◆ Stated problem 1
Could you reproduce, word for word, the passage of the forum thread about moving to Bielefeld that opens with the words containing "## az_dan (Nov" and closes with "being too stingy."?
◆ Stated problem 2
Can you pick up the forum thread on relocating from Mumbai to Bielefeld and carry it on from its final line?

◆ Selected extract
★ ★ ★
# Need feedback moving to Bielefeld (Germany) from Mumbai (India)



## az_dan (Nov 21, 2017)

I am planning to move to my company's corporate headoffice for a year long project in Bielefeld (Germany). I wanted to understand if a netto (net) salary of EUR 2500 is sufficient for a decent quality of life?(occassional eating outs, drinks, a little bit of shopping etc.) My company is providing me with a furnished residence, so i don't have to bother paying rent and electricity/heating charges etc. They have been kind enough to pay for a quarterly return flight in business class to my country. 

I am an MBA with almost 10 years of experience in the field of marketing and strategy. I am not married yet but plan to do so in 2018. What kind of money can i expect to save per month if i live like a normal German without being too stingy. 

Thank you very much in anticipation. With kind regards from India.


----------



## Bevdeforges (Nov 16, 2007)
★ ★ ★
◆ Data excerpt
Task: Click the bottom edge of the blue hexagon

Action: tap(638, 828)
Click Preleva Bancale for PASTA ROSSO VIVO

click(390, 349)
★ ★ ★
◆ Expected output 1
## az_dan (Nov 21, 2017)

I am planning to move to my company's corporate headoffice for a year long project in Bielefeld (Germany). I wanted to understand if a netto (net) salary of EUR 2500 is sufficient for a decent quality of life?(occassional eating outs, drinks, a little bit of shopping etc.) My company is providing me with a furnished residence, so i don't have to bother paying rent and electricity/heating charges etc. They have been kind enough to pay for a quarterly return flight in business class to my country. 

I am an MBA with almost 10 years of experience in the field of marketing and strategy. I am not married yet but plan to do so in 2018. What kind of money can i expect to save per month if i live like a normal German without being too stingy.

◆ Expected output 2
If your employer is providing a furnished residence and utilities, just be aware that you will owe taxes on the value of the benefits provided, including (I think) that of the return flights. (However, that should already be figured into the netto salary figure they have quoted you.)

But given that you won't have rental expenses or charges on your accommodation, you should do reasonably well on 2500€ a month. 
Cheers,
Bev


----------



## az_dan (Nov 21, 2017)

Thank you, Bev @Bevdeforges for your quick feedback! A few more pointers:

1. My contract mentions "The company shall provide with accommodation
free of charge during the employment and shall bear any taxes and deductions that may
be due in this regard." - so I think am good here as far as taxes are concerned. 

2. Local transportation pass (Bahn, bus etc) is provided free of cost. 

3. The "company will bear all costs incurred for tax advice and preparation of the income tax 
return. The company shall bear any taxes and deductions that may be due in this regard." - am assuming this costs of filing tax returns in Germany is taken care of...?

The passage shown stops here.